The six cyber firms to be sanctioned have facilitated Russian government hacking in some way, from providing expertise to developing tools that allow the spy agencies to gain access to targeted networks, the officials said. Some, but not all, are linked to the SolarWinds campaign, they said.

The U.S. intelligence community last month issued a report concluding that Putin sought to sway the 2020 election in President Donald Trump’s favor by spreading misleading information about Biden.

In response, the Treasury Department is sanctioning a total of 32 entities and individuals involved in the influence campaign as well as other acts of disinformation. They include Konstantin Kilimnik, a Ukrainian-Russian who worked in Ukraine with Trump’s 2016 presidential campaign chairman, Paul Manafort. A U.S. Senate panel last year concluded that Kilimnik was a Russian intelligence officer, and Treasury on Thursday offered new details, saying that during the 2016 campaign he “provided Russian intelligence services” with sensitive information on polling and campaign strategy.

Treasury also sanctioned Russian disinformation sites including InfoRos, which calls itself a news agency but is primarily run by the GRU, and the Strategic Culture Foundation, an online journal controlled by the SVR that Treasury said promoted false narratives in the 2020 election and tried to obscure its Russian origins.

The United States is expelling the 10 operatives from Russia’s embassy in Washington. Russian spies have been sent home before. The Obama administration expelled 35 intelligence operatives in December 2016 in retaliation for Kremlin interference in that year’s presidential election. The Trump administration in 2018 ordered out 60 Russian officers, including a dozen identified as spies, in response to the poisoning of former Russian spy Sergei Skripal in Britain.
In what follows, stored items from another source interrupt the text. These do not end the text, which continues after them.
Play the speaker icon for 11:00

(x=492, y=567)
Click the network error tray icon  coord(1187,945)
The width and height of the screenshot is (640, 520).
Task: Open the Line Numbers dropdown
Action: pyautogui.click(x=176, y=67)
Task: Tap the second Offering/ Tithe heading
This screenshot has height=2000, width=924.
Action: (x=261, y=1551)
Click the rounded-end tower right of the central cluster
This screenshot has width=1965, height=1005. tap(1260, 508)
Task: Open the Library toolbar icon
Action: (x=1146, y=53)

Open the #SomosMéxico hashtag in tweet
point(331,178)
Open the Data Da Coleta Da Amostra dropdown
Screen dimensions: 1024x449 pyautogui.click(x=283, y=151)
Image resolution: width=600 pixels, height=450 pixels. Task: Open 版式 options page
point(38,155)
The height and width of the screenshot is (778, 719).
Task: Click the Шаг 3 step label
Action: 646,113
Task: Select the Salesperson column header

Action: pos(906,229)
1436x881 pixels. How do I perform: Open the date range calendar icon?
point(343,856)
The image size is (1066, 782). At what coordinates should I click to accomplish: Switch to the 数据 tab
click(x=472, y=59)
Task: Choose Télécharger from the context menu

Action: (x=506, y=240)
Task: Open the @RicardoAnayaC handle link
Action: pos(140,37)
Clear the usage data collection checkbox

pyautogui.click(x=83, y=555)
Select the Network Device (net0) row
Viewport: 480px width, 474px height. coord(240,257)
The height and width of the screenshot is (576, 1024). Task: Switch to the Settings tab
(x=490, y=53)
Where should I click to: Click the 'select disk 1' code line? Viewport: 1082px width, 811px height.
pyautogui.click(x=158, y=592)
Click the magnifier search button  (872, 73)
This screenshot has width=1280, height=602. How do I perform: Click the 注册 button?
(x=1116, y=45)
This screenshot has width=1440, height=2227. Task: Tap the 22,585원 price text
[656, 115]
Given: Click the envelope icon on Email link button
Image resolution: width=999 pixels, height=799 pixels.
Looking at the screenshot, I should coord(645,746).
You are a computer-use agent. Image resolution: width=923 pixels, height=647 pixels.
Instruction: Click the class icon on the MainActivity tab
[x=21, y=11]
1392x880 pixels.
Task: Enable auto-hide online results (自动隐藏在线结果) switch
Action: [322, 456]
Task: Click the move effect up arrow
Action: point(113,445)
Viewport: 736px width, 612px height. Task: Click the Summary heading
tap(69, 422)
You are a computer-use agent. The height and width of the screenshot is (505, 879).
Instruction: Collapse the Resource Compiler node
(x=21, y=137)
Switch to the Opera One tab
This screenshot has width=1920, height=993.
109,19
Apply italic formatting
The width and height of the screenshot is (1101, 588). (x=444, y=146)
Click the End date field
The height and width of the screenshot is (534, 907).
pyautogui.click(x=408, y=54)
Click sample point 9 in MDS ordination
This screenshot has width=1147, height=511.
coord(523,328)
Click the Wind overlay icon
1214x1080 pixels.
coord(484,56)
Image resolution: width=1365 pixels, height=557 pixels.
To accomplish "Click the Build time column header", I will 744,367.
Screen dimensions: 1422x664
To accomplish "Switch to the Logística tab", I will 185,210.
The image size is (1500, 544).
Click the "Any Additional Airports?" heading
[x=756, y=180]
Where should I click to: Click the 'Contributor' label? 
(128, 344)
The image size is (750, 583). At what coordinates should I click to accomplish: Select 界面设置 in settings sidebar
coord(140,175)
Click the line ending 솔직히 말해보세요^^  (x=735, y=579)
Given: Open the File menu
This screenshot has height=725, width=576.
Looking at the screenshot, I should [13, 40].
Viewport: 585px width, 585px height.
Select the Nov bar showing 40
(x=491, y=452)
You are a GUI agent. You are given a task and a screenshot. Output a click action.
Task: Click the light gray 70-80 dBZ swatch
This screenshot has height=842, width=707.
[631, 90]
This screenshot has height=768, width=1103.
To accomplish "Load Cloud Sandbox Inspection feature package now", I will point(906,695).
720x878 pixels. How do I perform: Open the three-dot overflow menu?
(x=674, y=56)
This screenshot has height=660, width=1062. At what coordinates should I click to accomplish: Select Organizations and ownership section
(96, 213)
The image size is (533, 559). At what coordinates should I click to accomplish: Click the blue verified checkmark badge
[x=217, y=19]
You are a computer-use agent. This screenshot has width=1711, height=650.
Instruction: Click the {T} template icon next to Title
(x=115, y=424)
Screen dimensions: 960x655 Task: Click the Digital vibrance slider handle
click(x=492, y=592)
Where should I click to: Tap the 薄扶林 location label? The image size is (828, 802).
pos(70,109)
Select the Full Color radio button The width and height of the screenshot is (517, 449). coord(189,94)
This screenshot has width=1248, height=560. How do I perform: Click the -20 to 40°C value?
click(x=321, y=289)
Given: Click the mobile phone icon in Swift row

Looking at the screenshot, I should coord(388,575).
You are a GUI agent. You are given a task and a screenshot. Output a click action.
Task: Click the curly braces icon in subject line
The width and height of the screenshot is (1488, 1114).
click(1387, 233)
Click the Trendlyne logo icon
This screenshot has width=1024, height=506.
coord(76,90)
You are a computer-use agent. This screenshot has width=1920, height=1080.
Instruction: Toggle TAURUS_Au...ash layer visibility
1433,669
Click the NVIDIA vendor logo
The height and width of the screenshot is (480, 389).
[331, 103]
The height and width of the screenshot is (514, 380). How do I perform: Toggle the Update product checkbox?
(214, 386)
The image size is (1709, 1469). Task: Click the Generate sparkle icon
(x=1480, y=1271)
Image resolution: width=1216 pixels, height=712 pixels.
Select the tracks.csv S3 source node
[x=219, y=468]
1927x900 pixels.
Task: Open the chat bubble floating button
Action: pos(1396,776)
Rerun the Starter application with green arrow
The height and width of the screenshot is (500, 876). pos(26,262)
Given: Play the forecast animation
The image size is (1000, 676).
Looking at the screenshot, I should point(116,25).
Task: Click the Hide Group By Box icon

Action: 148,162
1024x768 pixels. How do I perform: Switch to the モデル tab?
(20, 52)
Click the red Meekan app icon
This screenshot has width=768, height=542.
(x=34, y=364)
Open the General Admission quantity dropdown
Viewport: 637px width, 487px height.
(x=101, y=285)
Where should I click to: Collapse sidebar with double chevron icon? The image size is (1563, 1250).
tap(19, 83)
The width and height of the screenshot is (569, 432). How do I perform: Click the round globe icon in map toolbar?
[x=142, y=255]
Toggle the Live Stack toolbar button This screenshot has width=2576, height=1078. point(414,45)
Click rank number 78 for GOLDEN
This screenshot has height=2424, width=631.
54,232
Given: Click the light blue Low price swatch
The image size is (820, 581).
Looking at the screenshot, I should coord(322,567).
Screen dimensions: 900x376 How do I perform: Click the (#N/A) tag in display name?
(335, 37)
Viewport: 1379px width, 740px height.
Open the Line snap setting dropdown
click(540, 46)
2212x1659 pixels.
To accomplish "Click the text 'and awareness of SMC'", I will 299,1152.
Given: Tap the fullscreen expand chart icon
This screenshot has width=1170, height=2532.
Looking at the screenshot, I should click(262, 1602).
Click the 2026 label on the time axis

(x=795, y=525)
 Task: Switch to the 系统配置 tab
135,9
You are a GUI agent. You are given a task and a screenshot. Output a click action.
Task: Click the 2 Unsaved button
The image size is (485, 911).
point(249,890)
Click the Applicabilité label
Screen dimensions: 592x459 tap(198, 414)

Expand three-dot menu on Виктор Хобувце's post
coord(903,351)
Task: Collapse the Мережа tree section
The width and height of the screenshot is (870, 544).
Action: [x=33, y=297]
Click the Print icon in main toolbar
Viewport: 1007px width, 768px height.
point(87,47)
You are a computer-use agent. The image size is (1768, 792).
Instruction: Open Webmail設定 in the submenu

That action was taken in coordination with European allies.

Officials in Moscow expressed anger that the Biden administration expelled diplomats and slapped on new sanctions just two days after Putin’s call with Biden. “Such aggressive behavior will doubtless be decisively rebuffed,” said Russian Foreign Ministry spokeswoman Maria Zakharova, saying Russia would inevitably respond. “Washington must realize that the degradation of bilateral relations will come at a cost. Responsibility for what is happening lies entirely with the U.S.,” she said.

The new sovereign debt sanctions, affecting ruble and non-ruble bonds, are noteworthy, officials said. Before this action, U.S. sanctions barred Americans from buying only non-ruble denominated debt — about 20 percent of Russia’s sovereign debt. Now, said the first senior administration official, the other 80 percent, or the full amount, will be covered.

Robyn Dixon in Moscow and Amanda Coletta in Toronto contributed to this report.